12. ENTIRE AGREEMENT
The Agreement, along with the Applicable Terms, constitute the entire agreement between the parties and supersedes all prior and contemporaneous agreements, proposals or representations, written or oral, concerning its subject matter. To the extent of any conflict or inconsistency between the provisions in this Agreement and any other documents or pages referenced in this Agreement, the following order of precedence will apply, unless a different order of precedence is explicitly stated in the other documents or pages referenced: (A) the Agreement, (B) any other documents or pages referenced in the Agreement.
13. DEFINITIONS
The following capitalized terms shall have the following meanings whenever used in this Agreement, or when referenced in the Applicable Terms:
13.1. “Documentation” means Provider’s standard manual related to use of the System, as well as any bulletins, instructions, memoranda, or similar information produced by Provider and related to the Customer’s use of and interface with the System.

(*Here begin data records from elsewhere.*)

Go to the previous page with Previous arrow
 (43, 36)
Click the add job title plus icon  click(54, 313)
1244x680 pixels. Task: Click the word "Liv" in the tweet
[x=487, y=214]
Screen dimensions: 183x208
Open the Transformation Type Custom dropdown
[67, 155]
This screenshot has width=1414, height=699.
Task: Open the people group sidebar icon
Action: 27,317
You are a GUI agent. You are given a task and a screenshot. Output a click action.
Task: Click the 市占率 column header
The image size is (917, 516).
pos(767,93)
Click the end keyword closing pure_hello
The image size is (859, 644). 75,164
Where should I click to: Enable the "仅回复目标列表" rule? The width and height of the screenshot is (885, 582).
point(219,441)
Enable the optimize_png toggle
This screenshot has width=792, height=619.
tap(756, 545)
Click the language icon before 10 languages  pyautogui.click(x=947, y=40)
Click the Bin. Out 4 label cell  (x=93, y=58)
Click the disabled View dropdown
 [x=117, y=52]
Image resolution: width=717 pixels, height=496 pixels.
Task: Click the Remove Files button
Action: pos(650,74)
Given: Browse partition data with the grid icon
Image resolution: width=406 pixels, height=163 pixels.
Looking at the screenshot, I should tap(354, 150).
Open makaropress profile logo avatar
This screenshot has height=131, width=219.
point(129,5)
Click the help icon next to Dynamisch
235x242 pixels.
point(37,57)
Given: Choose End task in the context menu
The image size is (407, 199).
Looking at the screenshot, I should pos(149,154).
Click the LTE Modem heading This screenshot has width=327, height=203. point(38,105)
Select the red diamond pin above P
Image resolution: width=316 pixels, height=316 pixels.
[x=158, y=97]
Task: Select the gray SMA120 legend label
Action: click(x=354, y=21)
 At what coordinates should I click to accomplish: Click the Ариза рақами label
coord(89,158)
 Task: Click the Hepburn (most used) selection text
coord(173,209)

13.2. “API Privacy Policy” means Provider’s API privacy policy, currently posted at https://goldfynch.com/api-privacy.
13.3. “Privacy Policy” means Provider’s general privacy policy, currently posted at https://goldfynch.com/privacy which covers how we treat information when using the GoldFynch website.
13.4. “System” means the application programming interface (API) service of the GoldFynch system (Provider’s proprietary cloud-based, e-discovery application and data archiving system) which allows Customer to integrate their own services with the GoldFynch system, as well as any dashboards, hardware, software, and any other services incorporated to access or make the API service functional. For the avoidance of doubt, GoldFynch is a proprietary content management and storage service, designed to facilitate high-volume document management, organization, search, and e-discovery requirements through a cloud-based application accessed by its subscribers over the Internet. The GoldFynch System is comprised of web-based software running locally on Customer’s browser and proprietary software running on GoldFynch’s cloud-based servers.